ACTION ITEM: Reply only with how many lines below contain "grid".

THE DATA below:

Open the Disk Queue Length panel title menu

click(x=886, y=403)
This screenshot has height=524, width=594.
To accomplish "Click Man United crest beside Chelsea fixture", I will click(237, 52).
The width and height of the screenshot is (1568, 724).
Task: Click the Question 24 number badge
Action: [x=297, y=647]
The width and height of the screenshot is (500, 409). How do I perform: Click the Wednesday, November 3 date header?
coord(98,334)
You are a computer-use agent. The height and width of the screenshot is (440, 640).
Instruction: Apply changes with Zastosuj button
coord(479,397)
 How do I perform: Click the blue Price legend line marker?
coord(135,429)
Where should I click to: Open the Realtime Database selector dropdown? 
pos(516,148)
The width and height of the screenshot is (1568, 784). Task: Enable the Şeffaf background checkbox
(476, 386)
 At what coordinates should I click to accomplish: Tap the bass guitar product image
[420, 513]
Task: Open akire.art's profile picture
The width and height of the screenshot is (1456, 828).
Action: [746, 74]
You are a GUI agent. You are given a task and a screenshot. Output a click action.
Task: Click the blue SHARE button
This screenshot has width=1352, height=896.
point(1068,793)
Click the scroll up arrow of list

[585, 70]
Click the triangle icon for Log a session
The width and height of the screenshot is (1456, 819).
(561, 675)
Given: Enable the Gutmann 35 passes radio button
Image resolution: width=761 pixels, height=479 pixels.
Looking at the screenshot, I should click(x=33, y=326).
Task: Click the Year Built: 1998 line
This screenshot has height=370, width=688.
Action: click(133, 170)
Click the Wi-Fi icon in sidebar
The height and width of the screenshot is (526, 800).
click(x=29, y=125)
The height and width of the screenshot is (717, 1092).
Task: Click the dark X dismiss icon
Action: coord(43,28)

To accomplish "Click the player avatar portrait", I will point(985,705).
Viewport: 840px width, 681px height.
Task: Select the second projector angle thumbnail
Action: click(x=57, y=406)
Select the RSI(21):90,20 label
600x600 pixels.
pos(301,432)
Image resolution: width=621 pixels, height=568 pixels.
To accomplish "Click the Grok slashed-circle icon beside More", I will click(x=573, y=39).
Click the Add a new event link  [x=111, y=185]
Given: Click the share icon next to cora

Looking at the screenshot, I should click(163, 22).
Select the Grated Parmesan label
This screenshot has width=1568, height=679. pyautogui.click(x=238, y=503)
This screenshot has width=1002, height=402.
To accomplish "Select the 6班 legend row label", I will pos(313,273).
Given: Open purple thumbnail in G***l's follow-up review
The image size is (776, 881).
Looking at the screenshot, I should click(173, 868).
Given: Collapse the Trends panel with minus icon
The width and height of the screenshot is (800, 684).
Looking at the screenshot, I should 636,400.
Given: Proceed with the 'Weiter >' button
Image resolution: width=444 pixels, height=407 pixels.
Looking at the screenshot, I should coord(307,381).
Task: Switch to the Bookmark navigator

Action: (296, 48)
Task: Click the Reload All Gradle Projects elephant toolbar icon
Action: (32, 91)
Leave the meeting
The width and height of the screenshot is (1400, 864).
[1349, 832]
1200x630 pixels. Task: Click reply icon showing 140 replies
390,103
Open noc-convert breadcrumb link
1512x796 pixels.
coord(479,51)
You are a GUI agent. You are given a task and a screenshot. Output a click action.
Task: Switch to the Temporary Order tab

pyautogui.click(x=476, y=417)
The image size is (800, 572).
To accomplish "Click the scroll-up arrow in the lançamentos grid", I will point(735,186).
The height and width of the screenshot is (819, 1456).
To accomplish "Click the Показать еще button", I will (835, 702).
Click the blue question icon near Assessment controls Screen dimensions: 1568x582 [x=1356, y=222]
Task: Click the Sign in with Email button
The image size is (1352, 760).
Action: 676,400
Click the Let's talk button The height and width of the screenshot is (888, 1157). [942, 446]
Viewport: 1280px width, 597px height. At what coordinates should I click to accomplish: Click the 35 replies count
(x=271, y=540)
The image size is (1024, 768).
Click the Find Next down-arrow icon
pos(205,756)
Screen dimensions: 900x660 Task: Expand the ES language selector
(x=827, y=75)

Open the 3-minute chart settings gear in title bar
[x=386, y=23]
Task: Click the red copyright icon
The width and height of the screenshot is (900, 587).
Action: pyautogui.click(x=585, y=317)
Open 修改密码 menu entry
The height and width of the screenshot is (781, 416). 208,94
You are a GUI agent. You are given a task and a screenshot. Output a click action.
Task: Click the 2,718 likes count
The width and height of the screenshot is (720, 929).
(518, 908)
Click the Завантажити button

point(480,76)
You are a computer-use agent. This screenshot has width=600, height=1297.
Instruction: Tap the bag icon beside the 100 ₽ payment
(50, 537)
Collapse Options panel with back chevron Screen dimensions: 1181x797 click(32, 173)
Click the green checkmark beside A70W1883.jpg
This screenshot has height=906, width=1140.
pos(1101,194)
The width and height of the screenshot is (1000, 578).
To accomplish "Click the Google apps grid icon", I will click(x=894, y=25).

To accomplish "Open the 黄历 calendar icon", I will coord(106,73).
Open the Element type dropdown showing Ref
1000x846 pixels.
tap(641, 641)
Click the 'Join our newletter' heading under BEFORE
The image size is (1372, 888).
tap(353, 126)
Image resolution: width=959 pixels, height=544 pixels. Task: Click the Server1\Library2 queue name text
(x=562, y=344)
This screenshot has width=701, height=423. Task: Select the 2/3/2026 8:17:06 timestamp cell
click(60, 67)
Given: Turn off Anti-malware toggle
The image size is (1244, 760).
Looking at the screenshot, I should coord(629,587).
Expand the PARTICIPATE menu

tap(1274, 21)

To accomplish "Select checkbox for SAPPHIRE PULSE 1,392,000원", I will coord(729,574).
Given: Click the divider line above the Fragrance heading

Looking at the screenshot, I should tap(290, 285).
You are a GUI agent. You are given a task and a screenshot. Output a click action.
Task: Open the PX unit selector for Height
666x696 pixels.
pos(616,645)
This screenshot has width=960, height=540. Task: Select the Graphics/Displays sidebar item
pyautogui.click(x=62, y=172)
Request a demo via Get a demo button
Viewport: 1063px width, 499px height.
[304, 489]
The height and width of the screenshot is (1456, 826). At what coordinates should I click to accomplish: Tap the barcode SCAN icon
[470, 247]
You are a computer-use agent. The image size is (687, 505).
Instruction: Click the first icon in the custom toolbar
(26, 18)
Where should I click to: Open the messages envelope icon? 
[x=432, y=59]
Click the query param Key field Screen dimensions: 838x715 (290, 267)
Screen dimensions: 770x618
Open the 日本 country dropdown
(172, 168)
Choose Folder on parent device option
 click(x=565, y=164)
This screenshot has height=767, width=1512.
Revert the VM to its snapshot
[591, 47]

End of THE DATA.

RESULT: 2